Jake wanted out of there. His legs weak. A streetcar rumbling above them, its vibrations coming, making the lights flicker. The man lunged as Jake blinked with the lights, and Jake was hit, struck across his forearm. His air escaped. The man swung again, but too high. The handle he swung scraped the tunnel ceiling and stuck a second, so Jake pushed the man back.
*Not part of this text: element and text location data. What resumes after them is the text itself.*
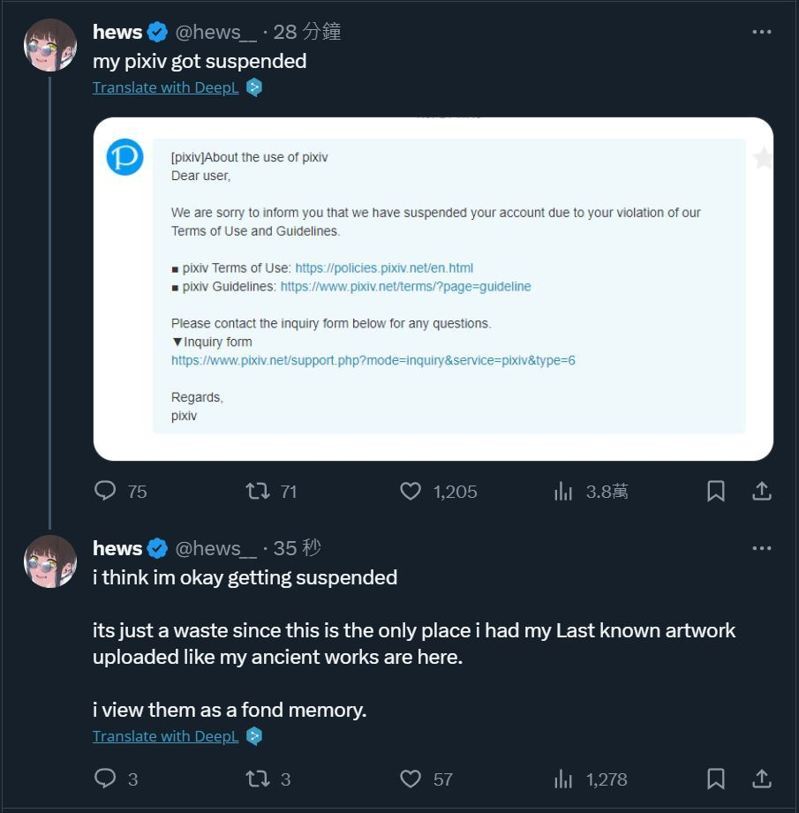
Task: View the 1,278 views analytics of second tweet
Action: click(591, 778)

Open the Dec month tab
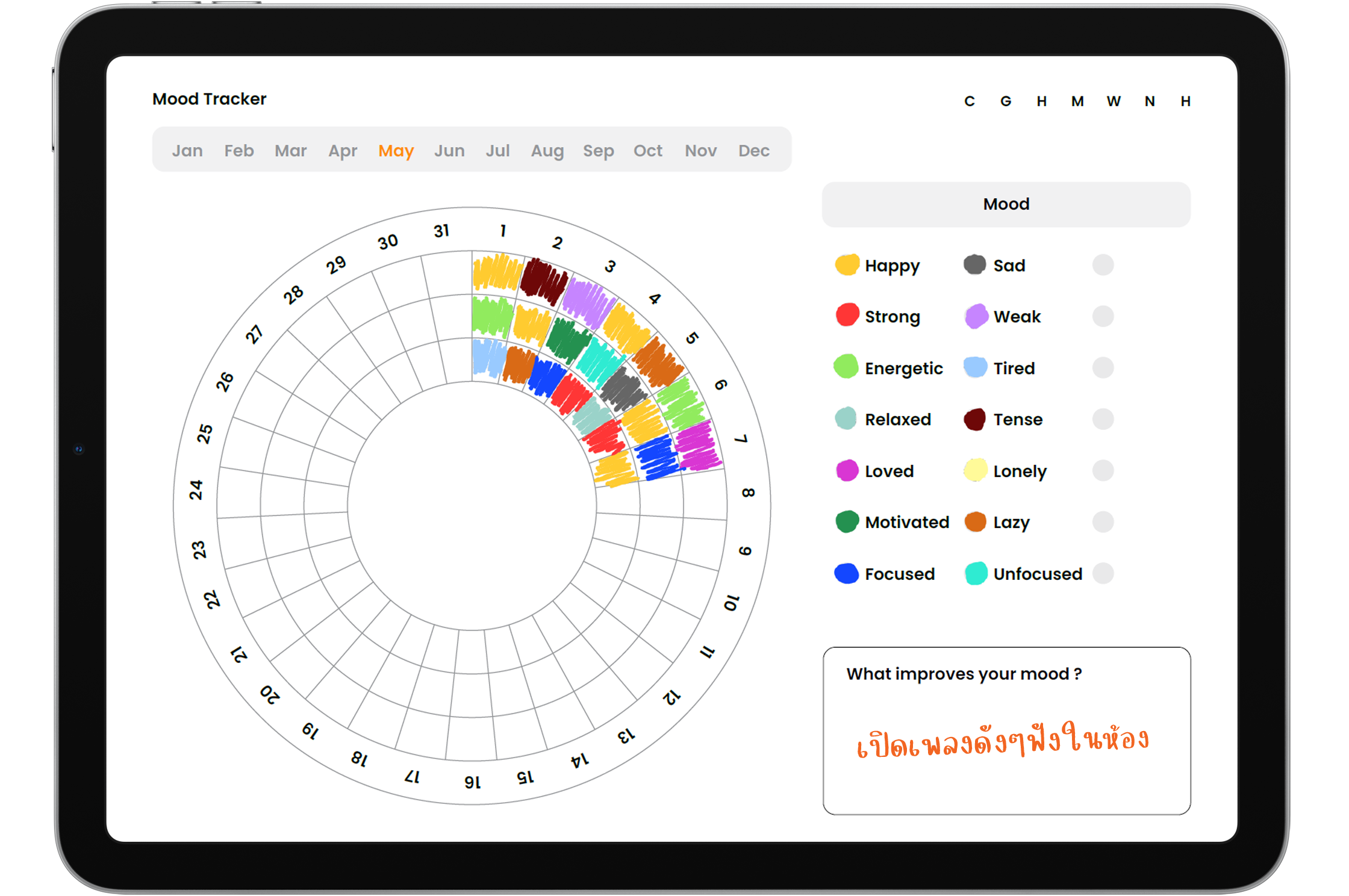753,151
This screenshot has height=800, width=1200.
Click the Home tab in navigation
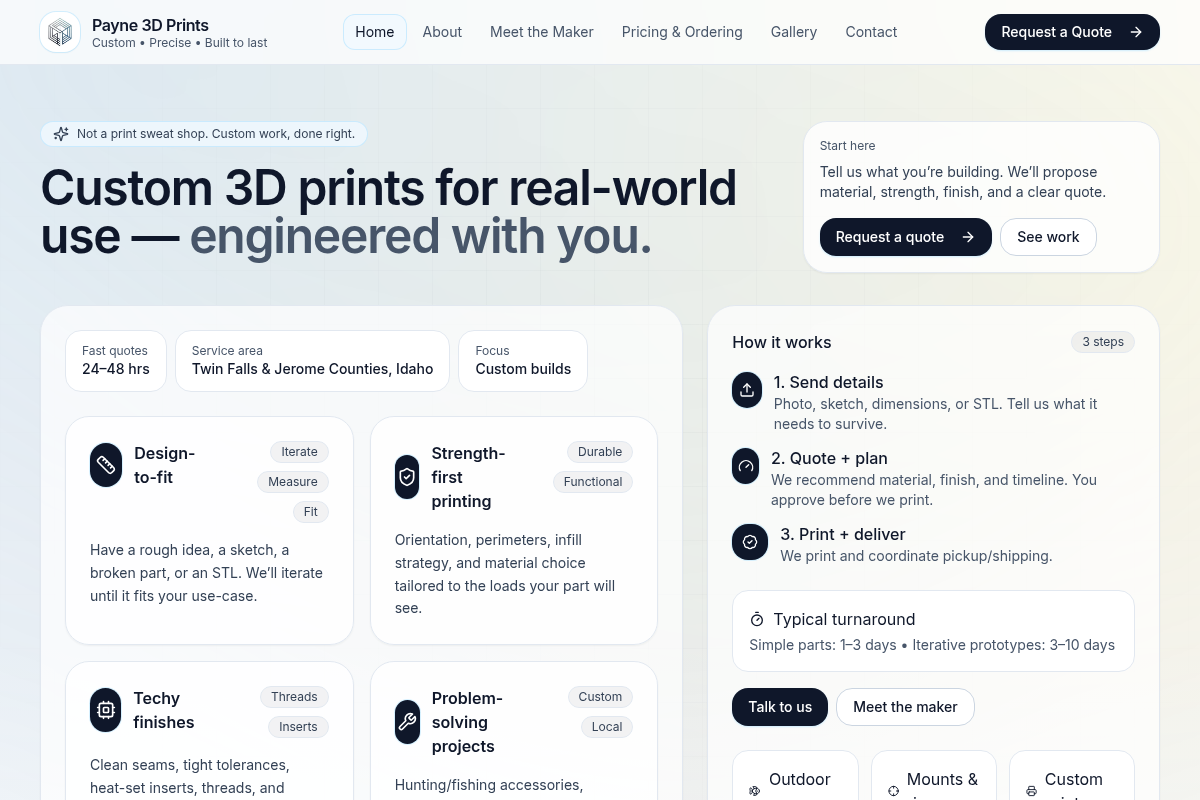374,32

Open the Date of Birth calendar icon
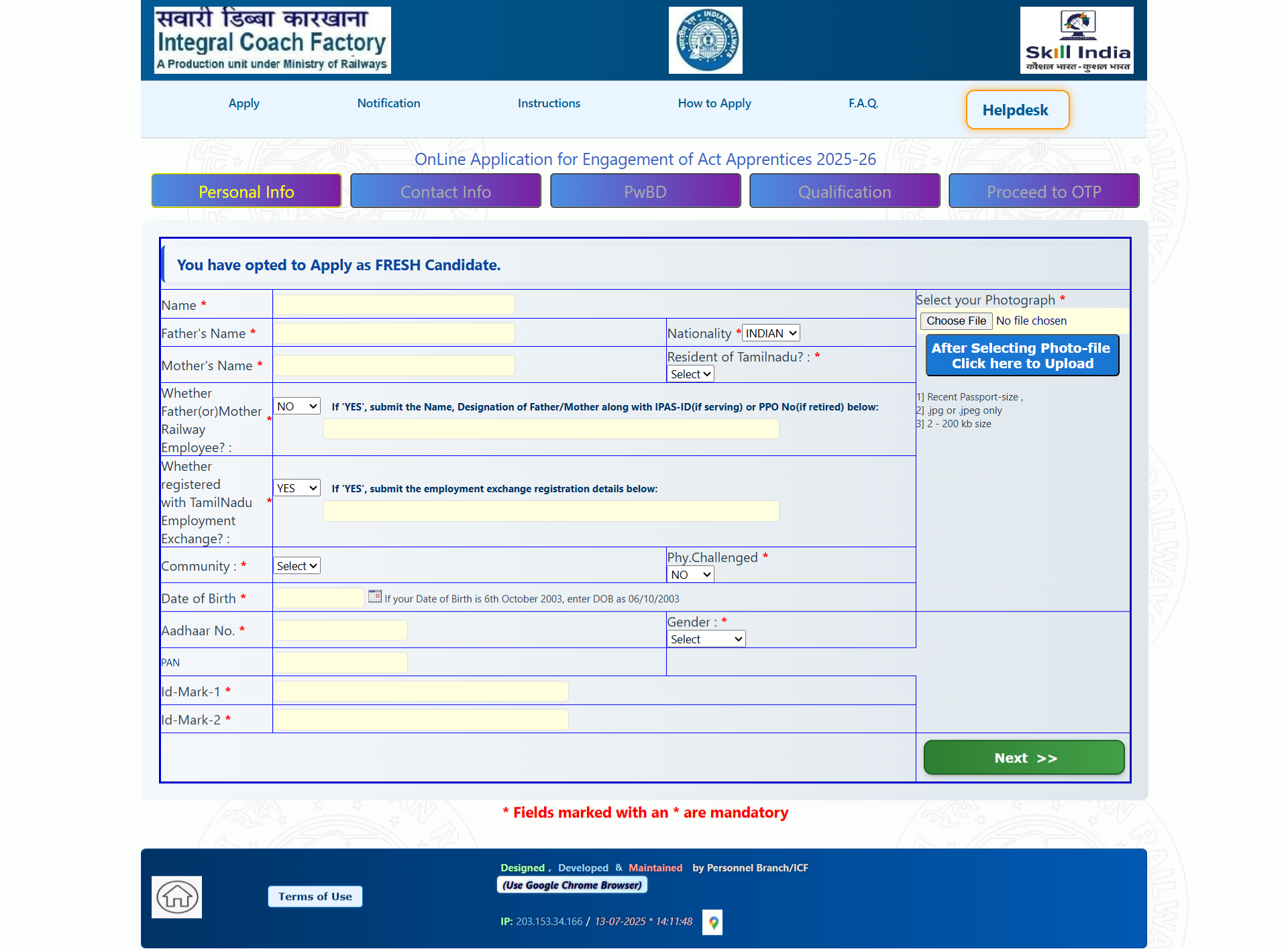point(375,596)
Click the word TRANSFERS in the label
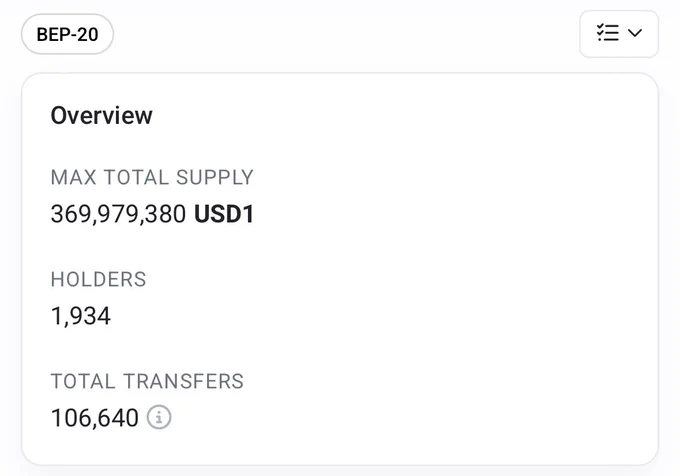Screen dimensions: 680x476 click(x=183, y=381)
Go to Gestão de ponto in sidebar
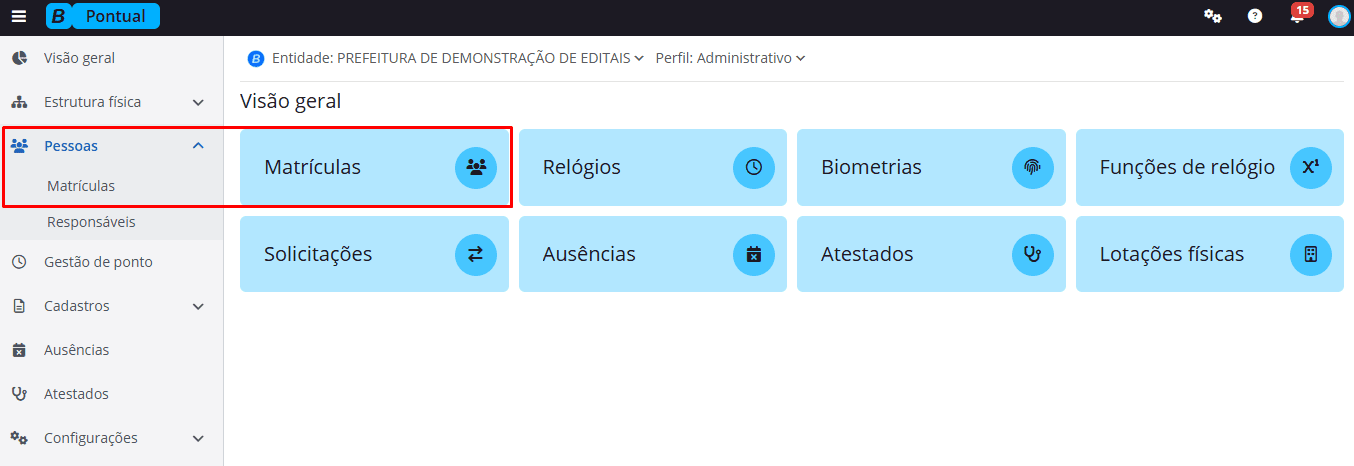The height and width of the screenshot is (466, 1354). 98,262
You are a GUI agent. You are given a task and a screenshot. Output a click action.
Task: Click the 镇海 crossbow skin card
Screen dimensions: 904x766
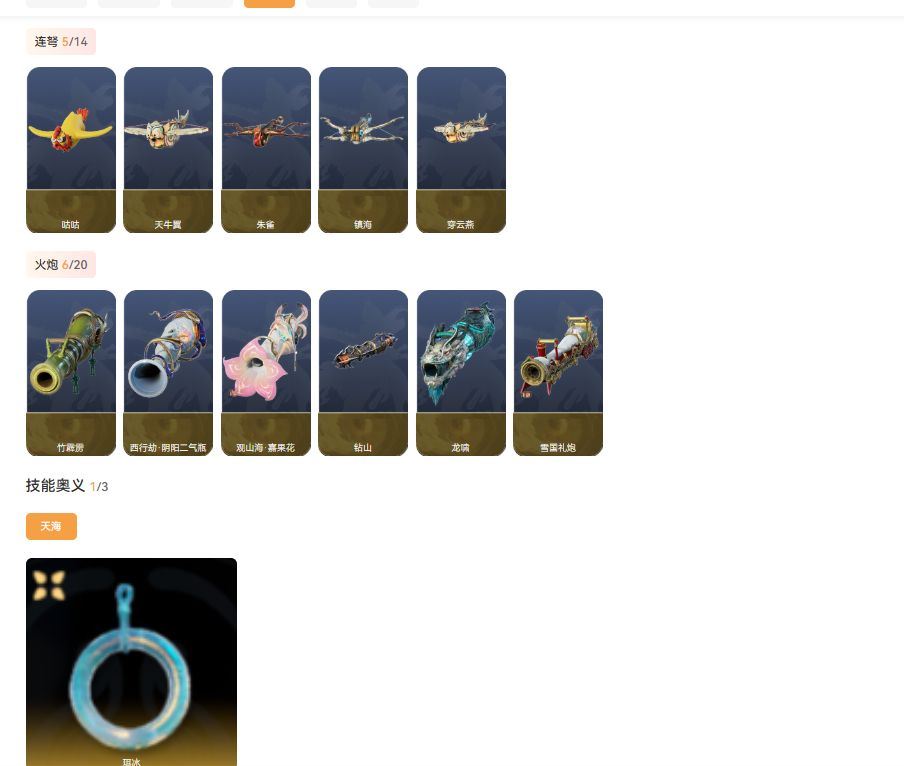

It felt like Jake’s arm was broken. But he wasn’t blind in agony. He felt the pain-thrill rise in his heart. When the man came back he dodged the slashing handle. He drove into the man again with his spade and this time shoved him over the bundle of tools.

The Cypriot opened his mouth to speak but Jake swung and connected on the ribs. An echoless thump forced air out. He got the man good.

Nine more times Jake did this. Spade levered across his hip. He felt ribs disconnect from meat. The Cypriot grasping a tool handle between strikes. Then the Cypriot, the Cypriot’s grasping hand, released without grabbing.

Jake thought he’d killed the man. He’d felt the body give even on the first blow. But he touched the man’s throat and felt blood pump. He turned the body over. The eyes gazed out with animal fright, like the body would rise up and run down the tunnel. The body didn’t move. The eyes followed Jake as he dropped to his elbows.

“He’s dead,” Jake said to no one. He watched the body rise and flounder. There was gurgling from the mouth. The head tried to rise but then sunk. Jake saw his own bloody hands. He cupped dirt from the apse and rubbed until there was mud.

The others arrived. They turned pale when they saw the man on his stomach. His mouth bubbled blood. Jake sitting there with the spade over his knees.

“There was an accident,” he said.

They didn’t accuse Jake of anything. They carried the body to the foreman’s office, where a telephone hung on the wall. Tom Dennison would need to know.





A BRAND FROM THE BURNING


Winter 1918





Karel was sore the morning after his father found him at Mecklenburg’s. Sore from his fight with Ignatz, in his face and ribs, and in other ways. His head hurt. His stomach was upset. Silke and Theresa explained it to him. Karel smiled, a sick smirk he felt twist on his face. “I’m not joking,” Silke said. “You were drunk.”